We are lucky to have the "Lady Liberty" at Woodring.

Bravo to the group of Enidites who participated in the "Lady Liberty" fly-over. What an outstanding honor for these volunteers.


More thumbs up to Enid’s latest public art project “Under Her Wing Was the Universe” for being complete and already attracting visitors.

Artist Romy Owens said she hopes the community is pleased with the results.

The project received a $2,500 grant from the Kaiser Foundation last year. In 2017, the project received a $1,200 Community Artist Partnership grant from Oklahoma Visual Arts Coalition, a $5,000 Enid Arts Council grant, a $30,000 Public Art Commission of Enid grant, and a $5,000 grant from Park Avenue Thrift. In 2018, the project received an additional $10,000 grant from Park Avenue Thrift. The project also had support from community work days.

Owens asked those in Enid to give the installation a view that was intended, from outside their cars, but also at different times of the day and seasons.

“Most people’s experience had been driving past it, and the real magic is underneath it.

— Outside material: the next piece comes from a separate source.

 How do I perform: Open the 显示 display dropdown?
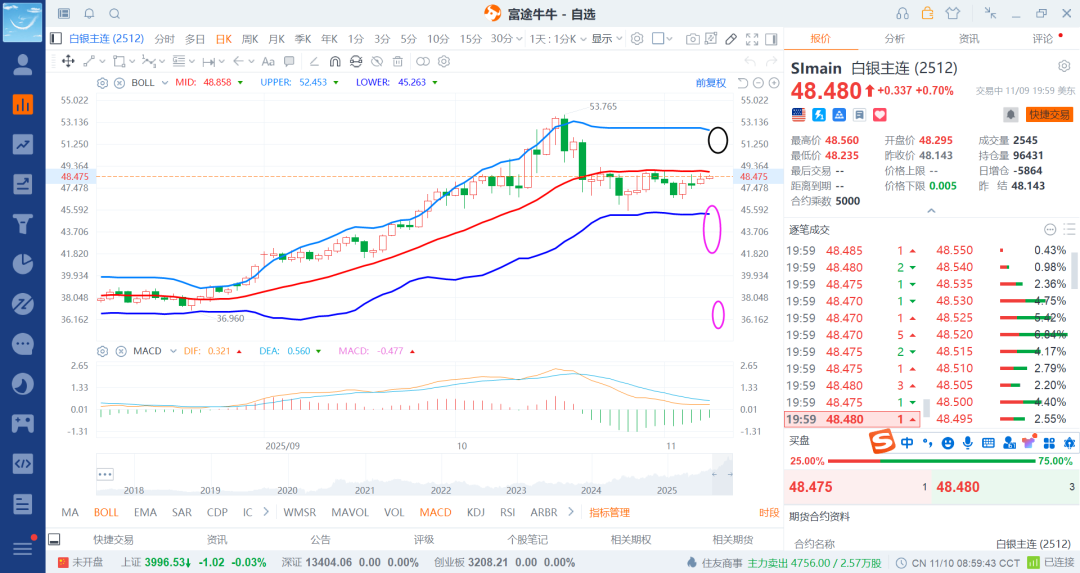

If their experience is just driving past it on Park Avenue, they’re missing out on it,” she said.

The artwork, situated between Grand and Independence on Park, also features a pocket prairie landscape.


Last, but not least, thumbs up to Forgotten Ministries for all they do, which includes their marches to encourage local communities, feeding the hungry, housing the homeless and serving up a mean latte.

The group builds tools for churches to use, such as grills, coffee shops, homeless shelters and more.

Jeremiah Herrian, director of Forgotten Ministries, said it has been especially encouraging to minister to people during the pandemic.

“The fear of COVID-19 has kept people inside, and we remind them that they are not alone,” Herrian said.